In KISD, 40.8 percent of the student body is economically disadvantaged, and the mobility rate—the rate at which students move in and out of the district—is 14.5 percent, according to the 2016 TEA school report card for the district.
In several schools, high rates of economic disadvantage appear to correspond to lower ratings, official said. For example, Klein Forest High School, where 72.4 percent of the student body is economically disadvantaged, received a D in domains I, II and IV, and a C in Domain III. At Benignus Elementary School, where only 14.6 percent of the students are economically disadvantaged, the ratings were evenly split between A’s and B’s.
In SISD, where 70.6 percent of the district is considered economically disadvantaged, the letter grades were lower than those in Klein ISD in many cases. Among the schools that received lower grades, four campuses—including Bammel Elementary School—received three F’s and one D.
Bammel, which had previously received several Improvement Required ratings from the TEA, received a preliminary grade of F in domains I, II and IV and a C in Domain III. Despite the low scores, the school received a Met Standard rating in 2016.
The school, which has about the same percentage of economically disadvantaged students as the district at large, nonetheless had a much higher mobility rate at 33.6 percent in 2016. SISD has a mobility rate of 22 percent in 2016, according to TEA reports.

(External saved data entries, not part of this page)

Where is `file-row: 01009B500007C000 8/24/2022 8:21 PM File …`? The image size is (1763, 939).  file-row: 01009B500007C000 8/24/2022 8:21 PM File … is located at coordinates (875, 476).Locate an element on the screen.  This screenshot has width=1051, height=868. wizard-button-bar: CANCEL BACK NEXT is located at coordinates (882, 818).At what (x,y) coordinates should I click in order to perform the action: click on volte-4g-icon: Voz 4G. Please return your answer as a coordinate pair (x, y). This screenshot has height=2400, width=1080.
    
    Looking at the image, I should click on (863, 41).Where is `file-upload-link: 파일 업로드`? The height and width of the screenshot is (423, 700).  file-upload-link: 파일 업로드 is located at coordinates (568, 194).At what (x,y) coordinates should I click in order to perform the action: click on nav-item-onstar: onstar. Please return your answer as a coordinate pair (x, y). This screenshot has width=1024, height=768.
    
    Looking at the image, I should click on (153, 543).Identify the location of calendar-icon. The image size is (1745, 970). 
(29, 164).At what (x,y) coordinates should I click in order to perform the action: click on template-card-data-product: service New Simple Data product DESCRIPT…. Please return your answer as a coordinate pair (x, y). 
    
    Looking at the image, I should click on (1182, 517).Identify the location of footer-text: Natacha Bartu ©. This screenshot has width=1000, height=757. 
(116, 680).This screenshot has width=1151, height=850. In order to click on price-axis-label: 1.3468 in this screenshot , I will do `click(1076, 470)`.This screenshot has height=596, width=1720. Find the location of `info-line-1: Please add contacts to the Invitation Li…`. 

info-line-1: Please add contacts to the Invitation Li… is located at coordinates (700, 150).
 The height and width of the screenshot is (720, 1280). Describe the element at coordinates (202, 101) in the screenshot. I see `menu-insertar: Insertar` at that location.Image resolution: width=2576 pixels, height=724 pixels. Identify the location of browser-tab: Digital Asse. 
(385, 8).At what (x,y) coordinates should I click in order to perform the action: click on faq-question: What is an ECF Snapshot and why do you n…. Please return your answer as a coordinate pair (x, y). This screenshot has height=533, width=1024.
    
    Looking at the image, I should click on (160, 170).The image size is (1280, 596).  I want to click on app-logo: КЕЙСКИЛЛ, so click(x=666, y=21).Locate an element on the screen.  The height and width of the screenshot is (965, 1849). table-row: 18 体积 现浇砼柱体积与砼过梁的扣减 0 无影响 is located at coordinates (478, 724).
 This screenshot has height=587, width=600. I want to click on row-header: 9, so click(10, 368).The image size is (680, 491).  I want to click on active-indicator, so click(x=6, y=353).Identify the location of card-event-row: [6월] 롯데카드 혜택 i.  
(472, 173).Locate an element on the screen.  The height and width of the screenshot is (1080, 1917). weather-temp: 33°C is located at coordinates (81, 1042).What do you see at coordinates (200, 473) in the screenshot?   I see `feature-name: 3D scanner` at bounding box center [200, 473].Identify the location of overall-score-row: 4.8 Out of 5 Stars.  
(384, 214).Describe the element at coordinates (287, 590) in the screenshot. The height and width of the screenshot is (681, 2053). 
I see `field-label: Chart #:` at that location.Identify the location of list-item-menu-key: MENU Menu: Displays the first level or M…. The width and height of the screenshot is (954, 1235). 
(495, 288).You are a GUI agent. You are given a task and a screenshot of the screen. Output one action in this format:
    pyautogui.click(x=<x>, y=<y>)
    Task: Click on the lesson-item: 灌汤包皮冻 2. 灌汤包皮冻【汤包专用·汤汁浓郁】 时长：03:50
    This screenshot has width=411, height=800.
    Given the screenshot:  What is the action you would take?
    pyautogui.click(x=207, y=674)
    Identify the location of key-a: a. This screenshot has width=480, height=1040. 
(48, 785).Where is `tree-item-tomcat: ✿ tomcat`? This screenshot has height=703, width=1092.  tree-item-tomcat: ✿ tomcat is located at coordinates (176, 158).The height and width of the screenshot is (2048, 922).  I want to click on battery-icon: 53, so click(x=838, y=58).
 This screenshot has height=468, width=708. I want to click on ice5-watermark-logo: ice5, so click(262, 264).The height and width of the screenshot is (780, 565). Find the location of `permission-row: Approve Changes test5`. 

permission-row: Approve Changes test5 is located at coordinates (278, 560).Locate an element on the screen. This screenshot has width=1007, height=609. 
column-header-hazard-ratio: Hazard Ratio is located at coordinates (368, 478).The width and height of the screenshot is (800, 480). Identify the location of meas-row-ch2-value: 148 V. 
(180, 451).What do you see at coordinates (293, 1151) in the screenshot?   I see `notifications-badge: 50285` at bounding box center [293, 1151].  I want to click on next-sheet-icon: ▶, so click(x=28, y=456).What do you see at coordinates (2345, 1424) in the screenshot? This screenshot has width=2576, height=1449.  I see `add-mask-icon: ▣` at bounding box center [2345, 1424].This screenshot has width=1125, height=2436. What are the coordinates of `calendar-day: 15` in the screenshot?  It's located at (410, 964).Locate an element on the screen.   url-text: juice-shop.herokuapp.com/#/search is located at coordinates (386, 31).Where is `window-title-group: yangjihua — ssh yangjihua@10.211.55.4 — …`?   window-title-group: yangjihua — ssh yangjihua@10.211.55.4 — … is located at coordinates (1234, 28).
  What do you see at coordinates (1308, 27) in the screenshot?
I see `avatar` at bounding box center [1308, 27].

“Education evaluation is not a ‘one size fits all’ process,” said Barbara Jensen, president of the SISD board of trustees. “The A-F grading system is being designed to take into consideration the challenges that some school systems encounter in educating special student populations, although the corrective strategies do not account for some of the major challenges of providing instruction to mobile populations in urban settings with inequitable and insufficient funding.”
SISD has listed the district’s mobility rates as one of its chief problems in student performance and has underscored its importance as an area of focus in its Every Child 2020 five-year improvement plan that the district launched in 2015.
Next steps
Despite the fact that school districts across the state are seeking to appeal the A-F rating system, Lt. Gov. Dan Patrick has said A-F will not be repealed or replaced.
However, some bills that have been filed in this legislative session either add more indicators to Domain IV or slightly change the wording in the Education Code for the accountability system.
In a statement, state Sen. Larry Taylor, R-Friendswood, who sponsored HB 2804, said the new system will remain.
“I realize that some folks are frustrated with accountability, but the taxpayers of Texas deserve to know if their hard-earned tax dollars are being wisely spent and that our students are getting the quality education they deserve,” Taylor said.
During the Senate Finance Committee hearing held Jan. 24, Taylor said he would devote part of this session to refining the domains so they would be better indicators of student performance in the future.
“We need an accountability system that measures outcomes accurately, taking into account all aspects of a district and a student’s education,” state Rep. Kevin Roberts, R-Spring, said. “An accountability system must not [negatively] impact the ability of administrators and teachers to do their jobs.”
The primary author of HB 2804, former Rep. Jimmie Don Aycock, R-Killeen, retired in 2015. The joint bill author, Rep. Morgan Meyer, R-Dallas, declined to comment.
Emily Donaldson contributed to this story.